TEXTE FOURNI:
....................

Kevin reste montré aussi comme un adolescent qui veut provoquer, ne serait-ce que lorsqu'il se gargarise devant sa mère de connaître ses autres collègues "mass murder" adolescents. Ca n'est même pas pour le décrédibiliser, mais plus pour montrer cette part peut-être en souffrance qui veut choquer et montrer qu'il est dur (tout du moins je l'ai perçu comme cela). Son amour pour sa mère se profile même mais toujours dans la suggestion, comme si trop de haine accumulée l'empêchait de montrer ce genre de faiblesse.
Cette mère qui peut laisser présumer une certaine indignité et un certain égoïsme n'est pas jugée, on nous présente juste un état des lieux, dire "ah non c'est pas bien" n'est pas le but recherché.
Le livre pêche un peu d'un côté pour moi car on n'a pas vraiment de réponse sur à quand remonte les ressentiments de Kevin pour sa mère. Je suis un peu frustrée à ce niveau mais tout se passe à un tel autre niveau que ça n'empêche pas à ce livre d'être pour moi un gros coup de coeur.

....................

DONNÉES ENREGISTRÉES:
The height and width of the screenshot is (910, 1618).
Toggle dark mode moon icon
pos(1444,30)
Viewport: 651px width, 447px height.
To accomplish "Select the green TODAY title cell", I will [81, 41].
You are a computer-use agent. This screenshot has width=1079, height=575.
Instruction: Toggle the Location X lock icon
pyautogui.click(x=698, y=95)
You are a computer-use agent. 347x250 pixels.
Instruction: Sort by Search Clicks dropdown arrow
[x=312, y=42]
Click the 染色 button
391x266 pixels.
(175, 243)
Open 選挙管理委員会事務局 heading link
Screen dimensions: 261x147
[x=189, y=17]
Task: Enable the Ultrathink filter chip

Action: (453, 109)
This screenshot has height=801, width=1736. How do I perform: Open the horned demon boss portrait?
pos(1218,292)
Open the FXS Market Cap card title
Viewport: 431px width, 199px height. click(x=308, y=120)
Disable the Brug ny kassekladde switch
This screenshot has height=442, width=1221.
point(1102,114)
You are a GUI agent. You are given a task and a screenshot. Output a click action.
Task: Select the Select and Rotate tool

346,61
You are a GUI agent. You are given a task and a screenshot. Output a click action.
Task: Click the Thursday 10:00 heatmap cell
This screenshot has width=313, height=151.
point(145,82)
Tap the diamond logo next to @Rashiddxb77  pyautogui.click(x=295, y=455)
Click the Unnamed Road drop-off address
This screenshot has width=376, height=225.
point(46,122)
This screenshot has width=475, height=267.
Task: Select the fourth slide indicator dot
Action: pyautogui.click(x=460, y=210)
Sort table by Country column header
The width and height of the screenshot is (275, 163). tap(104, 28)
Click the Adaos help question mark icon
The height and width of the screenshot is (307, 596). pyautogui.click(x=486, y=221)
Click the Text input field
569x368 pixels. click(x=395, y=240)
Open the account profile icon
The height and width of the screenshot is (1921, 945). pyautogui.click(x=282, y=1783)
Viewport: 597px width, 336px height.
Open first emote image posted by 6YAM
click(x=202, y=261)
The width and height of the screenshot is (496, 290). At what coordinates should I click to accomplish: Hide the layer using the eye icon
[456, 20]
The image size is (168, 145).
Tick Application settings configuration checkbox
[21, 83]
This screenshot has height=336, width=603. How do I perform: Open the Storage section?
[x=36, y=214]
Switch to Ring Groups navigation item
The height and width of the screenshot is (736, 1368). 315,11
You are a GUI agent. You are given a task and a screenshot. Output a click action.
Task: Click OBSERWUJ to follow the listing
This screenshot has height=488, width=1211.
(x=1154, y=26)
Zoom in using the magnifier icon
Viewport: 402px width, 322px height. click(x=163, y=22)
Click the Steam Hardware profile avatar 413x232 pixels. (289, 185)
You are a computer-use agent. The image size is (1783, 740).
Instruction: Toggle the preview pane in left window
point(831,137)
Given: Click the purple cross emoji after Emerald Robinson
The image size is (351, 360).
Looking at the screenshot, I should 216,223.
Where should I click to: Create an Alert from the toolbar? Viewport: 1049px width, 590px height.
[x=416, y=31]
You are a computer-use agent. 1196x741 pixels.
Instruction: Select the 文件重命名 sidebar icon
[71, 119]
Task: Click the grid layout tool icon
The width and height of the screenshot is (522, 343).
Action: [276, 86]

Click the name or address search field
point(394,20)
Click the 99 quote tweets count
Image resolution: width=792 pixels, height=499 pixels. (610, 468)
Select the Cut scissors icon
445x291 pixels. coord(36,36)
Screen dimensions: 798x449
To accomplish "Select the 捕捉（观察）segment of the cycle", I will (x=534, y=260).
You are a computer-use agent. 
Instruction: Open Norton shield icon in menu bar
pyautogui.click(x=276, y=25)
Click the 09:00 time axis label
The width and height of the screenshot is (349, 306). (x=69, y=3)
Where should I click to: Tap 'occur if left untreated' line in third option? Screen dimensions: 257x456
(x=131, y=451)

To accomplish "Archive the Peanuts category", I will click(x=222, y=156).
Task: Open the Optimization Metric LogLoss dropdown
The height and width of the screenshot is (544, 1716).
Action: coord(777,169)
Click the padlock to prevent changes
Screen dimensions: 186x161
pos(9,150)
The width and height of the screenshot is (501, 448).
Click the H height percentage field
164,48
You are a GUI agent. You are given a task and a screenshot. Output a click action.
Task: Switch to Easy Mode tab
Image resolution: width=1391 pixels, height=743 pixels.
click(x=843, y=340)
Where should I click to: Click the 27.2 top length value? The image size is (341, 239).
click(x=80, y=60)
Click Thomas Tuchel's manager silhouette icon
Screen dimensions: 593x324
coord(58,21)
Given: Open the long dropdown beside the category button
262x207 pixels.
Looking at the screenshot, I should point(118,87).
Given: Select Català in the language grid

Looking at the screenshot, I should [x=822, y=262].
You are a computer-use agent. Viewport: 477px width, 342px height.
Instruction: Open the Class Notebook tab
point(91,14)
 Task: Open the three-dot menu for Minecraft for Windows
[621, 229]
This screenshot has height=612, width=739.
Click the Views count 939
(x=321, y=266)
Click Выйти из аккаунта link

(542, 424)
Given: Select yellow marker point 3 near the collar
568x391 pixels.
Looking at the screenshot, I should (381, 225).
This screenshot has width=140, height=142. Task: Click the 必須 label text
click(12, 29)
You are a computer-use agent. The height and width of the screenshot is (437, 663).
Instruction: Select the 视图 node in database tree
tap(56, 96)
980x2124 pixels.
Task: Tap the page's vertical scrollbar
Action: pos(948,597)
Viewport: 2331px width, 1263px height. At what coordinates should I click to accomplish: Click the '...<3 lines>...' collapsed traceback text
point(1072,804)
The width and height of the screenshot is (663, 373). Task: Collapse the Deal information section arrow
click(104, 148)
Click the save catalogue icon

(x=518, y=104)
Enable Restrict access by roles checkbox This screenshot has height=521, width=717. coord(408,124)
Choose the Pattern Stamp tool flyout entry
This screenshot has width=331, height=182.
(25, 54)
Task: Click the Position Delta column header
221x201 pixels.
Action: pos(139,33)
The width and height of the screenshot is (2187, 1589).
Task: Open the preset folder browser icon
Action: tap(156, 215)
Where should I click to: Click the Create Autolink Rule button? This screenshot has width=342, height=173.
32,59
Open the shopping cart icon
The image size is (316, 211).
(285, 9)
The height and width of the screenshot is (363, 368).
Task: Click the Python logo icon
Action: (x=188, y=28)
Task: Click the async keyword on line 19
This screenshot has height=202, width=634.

....................

CONSIGNES:
1. Pouvez-vous citer la critique du livre sur Kevin depuis « Kevin reste montré » jusqu'à « le but recherché. » inclus ?
2. Pouvez-vous poursuivre la critique du livre sur Kevin à partir de sa dernière phrase ?
Les enregistrements forment un matériau à part, distinct de la critique.

RÉPONSES:
1.
Kevin reste montré aussi comme un adolescent qui veut provoquer, ne serait-ce que lorsqu'il se gargarise devant sa mère de connaître ses autres collègues "mass murder" adolescents. Ca n'est même pas pour le décrédibiliser, mais plus pour montrer cette part peut-être en souffrance qui veut choquer et montrer qu'il est dur (tout du moins je l'ai perçu comme cela). Son amour pour sa mère se profile même mais toujours dans la suggestion, comme si trop de haine accumulée l'empêchait de montrer ce genre de faiblesse.
Cette mère qui peut laisser présumer une certaine indignité et un certain égoïsme n'est pas jugée, on nous présente juste un état des lieux, dire "ah non c'est pas bien" n'est pas le but recherché.

2.
Ça reste un gros racontage de life qui peut rebuter certains ; on peut s'y perdre dans l'espace temporel évoqué, les personnes concernées, les références qu'on n'a pas forcément, toutefois on finit par sacrément accrocher tellement on touche à l'humain.
La fin reste dans la même tonalité tristement tendre d'une mère et d'un fils qui finissent par se retrouver après toute l'horreur des derniers évènements et leurs conséquences. En demi-teinte.
Gros, énorme, gigantesque coup de coeur. Quelques qualificatifs : humanité, sincérité, tristesse, tendre amour. Bouuuh.
Petite note : le film - que j'ai vu avant de lire le livre - est très bien, l'émotion est bien transmise par des acteurs incarnant merveilleusement les personnages. Ça n'aura pas été un problème malgré la dernière surprise que je connaissais donc par avance.